De heer Rabbae (GroenLinks):

Ik heb nog een vraag over de weigering van sommige ouders om een omgangsregeling na te komen. Schriftelijk is medegedeeld dat wordt gewerkt aan de figuur van een bemiddelaar, zij het niet wettelijk. Mijn vraag was gericht op de mogelijkheid om in de wet een aanscherping op te nemen voor het nakomen van omgangsregelingen.

Staatssecretaris Schmitz:

Wij zullen nog een keer komen te spreken over het rapport van de commissie-De Ruiter. Er wordt gezocht naar wegen van bemiddeling op grond waarvan experimenten kunnen worden gestart. Ik heb op dit moment geen extra wettelijke maatregelen in mijn hoofd. Wij zullen eerst moeten werken met de instrumenten die nu op tafel liggen. Bij omgangsrecht ligt onze rol vooral in het scheppen van voorwaarden voor invulling. Daartoe staat een aantal wettelijke maatregelen tot onze beschikking. Of verscherping van wetgeving op dit punt soelaas kan bieden, geeft het rapport-De Ruiter niet echt aan. Ik neem aan dat wij hierop terugkomen, bijvoorbeeld in het kader van de jeugdzorg.

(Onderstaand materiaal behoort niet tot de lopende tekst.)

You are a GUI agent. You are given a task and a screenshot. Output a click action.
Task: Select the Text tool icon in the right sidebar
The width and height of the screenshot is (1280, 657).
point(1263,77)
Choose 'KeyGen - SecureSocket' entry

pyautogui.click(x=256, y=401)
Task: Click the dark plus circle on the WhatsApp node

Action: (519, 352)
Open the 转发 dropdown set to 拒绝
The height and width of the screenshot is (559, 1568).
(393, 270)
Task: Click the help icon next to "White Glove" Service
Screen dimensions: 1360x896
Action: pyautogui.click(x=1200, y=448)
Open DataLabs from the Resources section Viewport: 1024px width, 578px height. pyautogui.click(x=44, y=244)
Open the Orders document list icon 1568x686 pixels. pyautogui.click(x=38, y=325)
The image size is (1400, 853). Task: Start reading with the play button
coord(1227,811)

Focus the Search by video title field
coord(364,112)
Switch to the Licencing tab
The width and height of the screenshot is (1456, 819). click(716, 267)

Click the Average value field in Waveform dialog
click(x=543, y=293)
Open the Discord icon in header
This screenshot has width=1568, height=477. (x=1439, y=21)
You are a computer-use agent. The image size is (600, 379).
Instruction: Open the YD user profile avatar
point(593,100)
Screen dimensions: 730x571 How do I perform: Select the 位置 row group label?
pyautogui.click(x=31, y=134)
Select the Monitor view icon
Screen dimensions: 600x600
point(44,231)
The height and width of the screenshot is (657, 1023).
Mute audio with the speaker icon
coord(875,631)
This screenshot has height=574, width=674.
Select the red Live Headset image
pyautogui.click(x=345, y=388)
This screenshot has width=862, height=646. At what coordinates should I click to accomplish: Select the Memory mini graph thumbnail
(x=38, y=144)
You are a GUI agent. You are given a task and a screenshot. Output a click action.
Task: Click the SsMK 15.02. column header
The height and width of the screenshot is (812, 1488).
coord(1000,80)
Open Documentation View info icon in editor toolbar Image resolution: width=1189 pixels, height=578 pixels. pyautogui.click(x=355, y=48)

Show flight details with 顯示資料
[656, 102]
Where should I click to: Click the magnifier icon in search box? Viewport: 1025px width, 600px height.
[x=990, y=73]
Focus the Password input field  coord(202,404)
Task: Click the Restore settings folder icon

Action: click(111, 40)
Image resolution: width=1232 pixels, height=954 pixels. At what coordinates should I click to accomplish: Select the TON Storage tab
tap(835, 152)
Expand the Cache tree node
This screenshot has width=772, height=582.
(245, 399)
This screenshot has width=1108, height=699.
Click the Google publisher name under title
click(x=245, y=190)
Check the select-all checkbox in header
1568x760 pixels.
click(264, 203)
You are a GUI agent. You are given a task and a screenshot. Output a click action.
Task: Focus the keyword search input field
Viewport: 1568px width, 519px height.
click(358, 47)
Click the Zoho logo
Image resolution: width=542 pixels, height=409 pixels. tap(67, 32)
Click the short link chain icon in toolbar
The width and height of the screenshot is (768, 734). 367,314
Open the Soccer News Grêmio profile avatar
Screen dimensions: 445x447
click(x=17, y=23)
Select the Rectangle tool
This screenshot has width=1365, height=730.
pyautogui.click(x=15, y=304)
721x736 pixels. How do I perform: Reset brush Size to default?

De (algemene) beraadslaging wordt geschorst.

Mevrouw Swildens-Rozendaal (PvdA):

Voorzitter! Ik wil de staatssecretaris nog vragen...

De voorzitter:

De beraadslaging is geschorst.

Mevrouw Swildens-Rozendaal (PvdA):

Hoe krijg ik dan antwoord?

De voorzitter:

Door de vraag in tweede termijn te stellen.

Het streven van de opeenvolgende voorzitters van vanmiddag is erop gericht om de tweede termijn aan te vangen rond vijf uur vanmiddag.

De vergadering wordt van 12.43 uur tot 13.30 uur geschorst.

Voorzitter: Deetman

De voorzitter:

De ingekomen stukken staan op een lijst die op de tafel van de griffier ter inzage ligt. Op die lijst heb ik voorstellen gedaan over de wijze van behandeling. Als aan het einde van de vergadering daartegen geen bezwaren zijn ingekomen, neem ik aan dat de Kamer zich met de voorstellen heeft verenigd.